Transformation to acute myeloid leukemia was reported in 1 patient in each of the fedratinib groups and in 2 patients in the placebo group. A total of 24 patients died during the first 24 weeks (4 [4%], 10 [10%], and 10 [11%] in the 400-mg, 500-mg, and placebo groups, respectively); 9 of these deaths were attributed to AEs (1 [1%], 4 [4%], and 4 [4%]) (eTable 5 in Supplement 2). No analyses of overall or progression-free survival were conducted because there were too few events at data cutoff.

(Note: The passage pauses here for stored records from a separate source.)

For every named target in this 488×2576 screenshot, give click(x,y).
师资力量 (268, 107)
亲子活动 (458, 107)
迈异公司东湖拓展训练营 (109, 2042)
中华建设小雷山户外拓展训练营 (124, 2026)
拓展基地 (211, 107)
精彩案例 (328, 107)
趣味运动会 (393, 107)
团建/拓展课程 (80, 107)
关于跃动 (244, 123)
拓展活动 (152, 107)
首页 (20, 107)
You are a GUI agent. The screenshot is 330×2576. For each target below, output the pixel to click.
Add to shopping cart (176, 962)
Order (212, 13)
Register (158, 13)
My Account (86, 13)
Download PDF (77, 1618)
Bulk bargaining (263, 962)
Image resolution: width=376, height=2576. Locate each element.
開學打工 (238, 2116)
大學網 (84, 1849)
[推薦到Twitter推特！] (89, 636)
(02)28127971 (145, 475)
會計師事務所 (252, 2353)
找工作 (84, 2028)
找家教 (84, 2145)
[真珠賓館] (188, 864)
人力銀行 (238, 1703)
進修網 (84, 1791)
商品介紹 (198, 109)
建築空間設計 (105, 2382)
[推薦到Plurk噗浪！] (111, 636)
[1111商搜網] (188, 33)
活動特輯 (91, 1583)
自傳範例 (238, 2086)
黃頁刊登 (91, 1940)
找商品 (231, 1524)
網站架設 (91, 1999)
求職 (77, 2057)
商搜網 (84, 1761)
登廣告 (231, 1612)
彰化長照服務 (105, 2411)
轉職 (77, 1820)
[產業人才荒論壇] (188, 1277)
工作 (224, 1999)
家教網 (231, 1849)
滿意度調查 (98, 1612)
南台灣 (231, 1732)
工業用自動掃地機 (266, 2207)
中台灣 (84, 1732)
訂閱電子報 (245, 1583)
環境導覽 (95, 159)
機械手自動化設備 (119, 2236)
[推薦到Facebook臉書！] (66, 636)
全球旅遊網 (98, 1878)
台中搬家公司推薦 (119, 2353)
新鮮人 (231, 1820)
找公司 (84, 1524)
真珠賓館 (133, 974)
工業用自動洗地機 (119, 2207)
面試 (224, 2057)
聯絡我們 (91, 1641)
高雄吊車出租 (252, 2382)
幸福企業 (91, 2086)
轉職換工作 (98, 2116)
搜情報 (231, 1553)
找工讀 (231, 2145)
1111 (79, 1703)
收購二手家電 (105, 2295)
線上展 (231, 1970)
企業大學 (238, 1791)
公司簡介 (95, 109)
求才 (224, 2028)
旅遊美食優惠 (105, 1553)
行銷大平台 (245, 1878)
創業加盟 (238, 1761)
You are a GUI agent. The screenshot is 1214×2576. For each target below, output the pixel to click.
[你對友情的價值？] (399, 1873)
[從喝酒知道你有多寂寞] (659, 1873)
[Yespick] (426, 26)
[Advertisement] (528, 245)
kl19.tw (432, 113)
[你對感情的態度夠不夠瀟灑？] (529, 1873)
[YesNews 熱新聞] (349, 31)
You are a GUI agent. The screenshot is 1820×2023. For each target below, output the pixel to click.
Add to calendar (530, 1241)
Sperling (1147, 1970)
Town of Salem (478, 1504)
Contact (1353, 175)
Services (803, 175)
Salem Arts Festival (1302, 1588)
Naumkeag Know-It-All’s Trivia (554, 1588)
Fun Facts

One case of Wernicke encephalopathy (WE) and 1 case of encephalopathy of unknown origin were reported before data cutoff. Following database lock and notification of investigators of the 2 prior cases, 2 additional cases of WE were reported in patients during the study, 1 of which was reported after fedratinib trials had been halted. All 4 cases were in women who received fedratinib 500 mg (eTable 6 in Supplement 2). Three of these cases were confirmed by an independent expert safety panel, which included a neuro-oncologist and a neuroradiologist, as WE on the basis of both clinical features and MRI. Diagnosis of WE in the fourth case was confirmed by the panel on the basis of clinical symptoms alone in the absence of specific MRI findings. Symptoms developed 6 to 44 weeks after initiation of fedratinib treatment and led to permanent treatment discontinuation. Pharmacokinetic analysis of 2 patients indicated above-mean fedratinib levels for the patients compared with the study population; the other 2 patients were placebo crossovers and had not been assessed for pharmacokinetic exposure. Cognitive symptoms developed in the absence of concurrent alcohol use as a potential contributing factor but in the context of persistent vomiting, malnutrition, and cachexia in 1 patient, vomiting and hyponatremia in 1 patient, and renal failure with mild hyponatremia in 1 patient. Intravenous thiamine was administered after recognition of the clinical syndrome, and, whereas all patients showed some response to treatment, at the time of this report, some persistent cognitive defects remain in all patients.

Discussion

These results demonstrate that fedratinib treatment is associated with significant improvements in splenomegaly and symptom burden in patients with intermediate-2 or high-risk MF, as compared with placebo. The primary end point was achieved by 36% and 40% of patients in the fedratinib 400-mg and 500-mg groups, respectively, whereas only 1 patient in the placebo group achieved this response. In addition to those patients meeting the predefined primary end point, an additional 10 patients (5 in each active treatment arm) achieved spleen volume reductions of at least 35% at 24 weeks that were not confirmed 4 weeks later; in all cases, spleen volume reductions at the confirmation date were at least 25%. Spleen responses with fedratinib treatment were not appreciably affected by JAK2 mutational status, MF disease subtype, or risk status. Symptom burden was reduced following 4 weeks of treatment in both fedratinib dose groups and remained at this reduced level to the 24-week analysis time point. In contrast, most patients in the placebo group showed no improvement in symptoms during a period of 24 weeks.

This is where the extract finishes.